Robot gourmands are imminent, it seems, and they might someday craft recipes just as delicious as those from their human counterparts. In a newly published paper on the preprint server Arxiv.org (“KitcheNette: Predicting and Recommending Food Ingredient Pairings using Siamese Neural Networks“), scientists at Korea University describe an AI system that predicts ingredient pairings and ranks them by score. They say that it’s not only able to suggest complementary food pairings and to uncover novel ingredient combinations, but that it outperforms other baseline models by a wide margin.
“Many chefs, gourmets, and food-related researchers have focused on studying food pairing for decades,” wrote the paper’s coauthors. “Since food pairings are made based on the experiences of experts, food pairing itself is subjective and difficult to quantify. In this work, we introduce KitchenNette, which … predicts the scores of unknown pairings consisting of food ingredients that have infrequently or never been used in recipes.”
The team’s AI system consists of so-called Siamese networks, or two identical machine learning models that each take one of two data samples as inputs, along with a wide and deep system comprising wide linear models and deep neural networks. To train them, the scientists sourced a data set (Recipe1M) containing lists of ingredients and recipe instructions in text and images, from which they derived 356,451 known ingredient pairings and 3,567 unique ingredient names. A separate machine learning algorithm — Im2Recipe — extracted ingredient names, which the researchers used to compile a corpus of scores defining “complementary” food pairs of on a scale between “-1” and “1.”
To test the AI model’s culinary knowledge, the researchers chose three similar carbonated white wines — champagne, sparkling wine, and prosecco — and then calculated the score of each paired with a different ingredient. As might be expected, combinations like “champagne and orange twist” and “orange twist and sparkling wine” scored consistently high (0.33-0.45), while less orthodox pairings like “sparkling wine and onion” and “prosecco and onion” scored consistently low.
In another experiment, the coauthors found that the AI system generally recommended food ingredients used in everyday cooking and dining, like “tomato and lettuce,” “onion and ground beef,” and “pepper and oregano.” Perhaps more excitingly, it discovered novel food-drink combos that agreed with recommendations in The Flavor Bible, What to Drink with What You Eat, and other well-regarded gastronomic literature — for example, a variety of meat (e.g., beef, lamb) for red wine and authentic Japanese food ingredients to pair with sake.

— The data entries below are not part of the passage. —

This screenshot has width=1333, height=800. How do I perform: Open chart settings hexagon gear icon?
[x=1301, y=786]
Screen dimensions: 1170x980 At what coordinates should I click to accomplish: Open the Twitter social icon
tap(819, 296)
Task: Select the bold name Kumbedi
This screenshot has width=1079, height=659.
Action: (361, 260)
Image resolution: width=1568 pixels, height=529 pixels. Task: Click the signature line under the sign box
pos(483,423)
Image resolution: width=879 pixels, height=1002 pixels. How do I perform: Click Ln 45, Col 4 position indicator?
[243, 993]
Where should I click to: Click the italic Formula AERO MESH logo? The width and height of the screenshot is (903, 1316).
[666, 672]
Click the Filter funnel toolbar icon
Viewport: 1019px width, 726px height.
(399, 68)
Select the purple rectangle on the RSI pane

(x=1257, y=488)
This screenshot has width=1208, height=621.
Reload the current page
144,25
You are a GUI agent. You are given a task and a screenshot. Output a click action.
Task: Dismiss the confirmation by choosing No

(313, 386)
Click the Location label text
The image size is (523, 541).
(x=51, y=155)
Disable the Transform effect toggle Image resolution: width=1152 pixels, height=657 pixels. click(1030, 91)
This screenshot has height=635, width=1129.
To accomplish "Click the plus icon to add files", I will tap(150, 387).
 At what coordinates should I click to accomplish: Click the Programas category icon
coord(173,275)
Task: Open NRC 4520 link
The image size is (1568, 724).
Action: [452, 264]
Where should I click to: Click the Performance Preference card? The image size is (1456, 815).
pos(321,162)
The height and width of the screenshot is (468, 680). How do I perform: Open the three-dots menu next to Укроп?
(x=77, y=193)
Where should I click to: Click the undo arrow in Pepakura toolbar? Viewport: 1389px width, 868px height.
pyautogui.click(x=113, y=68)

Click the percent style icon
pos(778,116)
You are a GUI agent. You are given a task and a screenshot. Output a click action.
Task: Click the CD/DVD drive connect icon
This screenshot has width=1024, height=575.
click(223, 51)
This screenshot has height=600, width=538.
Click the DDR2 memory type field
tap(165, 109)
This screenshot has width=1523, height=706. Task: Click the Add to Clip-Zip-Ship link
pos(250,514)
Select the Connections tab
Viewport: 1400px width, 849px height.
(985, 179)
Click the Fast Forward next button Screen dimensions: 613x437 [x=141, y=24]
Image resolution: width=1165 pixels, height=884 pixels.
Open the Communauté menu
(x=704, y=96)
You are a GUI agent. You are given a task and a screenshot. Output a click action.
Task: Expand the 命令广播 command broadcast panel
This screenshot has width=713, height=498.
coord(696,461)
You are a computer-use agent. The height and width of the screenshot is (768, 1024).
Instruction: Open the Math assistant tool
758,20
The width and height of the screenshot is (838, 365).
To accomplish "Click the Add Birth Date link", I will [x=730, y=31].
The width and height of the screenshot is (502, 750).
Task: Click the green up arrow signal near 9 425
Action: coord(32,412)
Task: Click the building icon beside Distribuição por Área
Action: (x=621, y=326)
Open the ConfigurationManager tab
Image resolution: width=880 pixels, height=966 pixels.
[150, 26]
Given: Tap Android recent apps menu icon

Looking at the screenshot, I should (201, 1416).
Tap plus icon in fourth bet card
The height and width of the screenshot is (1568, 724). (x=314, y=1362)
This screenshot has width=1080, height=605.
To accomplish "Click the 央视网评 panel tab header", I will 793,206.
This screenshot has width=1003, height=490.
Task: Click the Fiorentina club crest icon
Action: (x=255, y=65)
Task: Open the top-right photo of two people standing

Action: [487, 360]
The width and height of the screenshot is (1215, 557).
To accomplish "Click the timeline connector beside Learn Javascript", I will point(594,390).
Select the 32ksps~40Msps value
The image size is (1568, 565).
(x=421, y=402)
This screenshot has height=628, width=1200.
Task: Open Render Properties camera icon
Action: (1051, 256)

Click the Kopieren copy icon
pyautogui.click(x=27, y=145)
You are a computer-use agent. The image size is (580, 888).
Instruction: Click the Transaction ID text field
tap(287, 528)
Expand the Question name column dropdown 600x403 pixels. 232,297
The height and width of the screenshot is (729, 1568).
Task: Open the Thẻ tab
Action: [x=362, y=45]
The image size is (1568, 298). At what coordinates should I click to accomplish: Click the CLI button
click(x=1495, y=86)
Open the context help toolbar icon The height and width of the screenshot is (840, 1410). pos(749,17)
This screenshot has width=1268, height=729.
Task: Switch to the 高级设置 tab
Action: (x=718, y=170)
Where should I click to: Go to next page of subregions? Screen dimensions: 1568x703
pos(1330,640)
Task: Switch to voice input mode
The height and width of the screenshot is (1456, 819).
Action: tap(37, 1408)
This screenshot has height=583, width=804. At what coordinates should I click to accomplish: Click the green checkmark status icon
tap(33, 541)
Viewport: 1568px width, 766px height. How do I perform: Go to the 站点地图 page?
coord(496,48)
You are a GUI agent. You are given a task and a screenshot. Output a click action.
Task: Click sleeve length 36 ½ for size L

The researchers leave to future work factoring in the chemical information about food ingredients and using more detailed information on food ingredients from encyclopedias, as well as using more “novel” and “authentic” recipes to help their model to recommend “more versatile” food ingredient pairings.
It’s worth noting that their work contributes to a growing body of AI recipe recommender systems. IBM recently announced that it’s teaming up with McCormick & Company to create new flavors and foods with machine learning. IBM’s Chef Watson, a research project that sought to create new recipes by analyzing the chemical composition of hundreds of different ingredients, produced more than 10,000 novel recipes. (A cookbook of its creations was published in 2015.) And New York startup Analytical Flavor Systems’ platform — Gastrograph — taps sensory data and machine learning algorithms to suss out products’ flavor profiles and identify areas for improvement.
Meanwhile, Los Angeles-based Halla’s I/O platform uses AI to generate Netflix-like recommendations for grocery, restaurant, and food delivery apps and websites, in part by leveraging a database of restaurant dish, recipe, ingredient, and grocery item taste and flavor attributes. Others like Foodpairing, Plant Jammer, and Dishq offer proprietary recommendation systems that take into account personal preferences. There’s also Tastewise, a platform that combines artificial intelligence (AI), predictive analytics, computer vision, and natural language processing to suss out emerging culinary trends.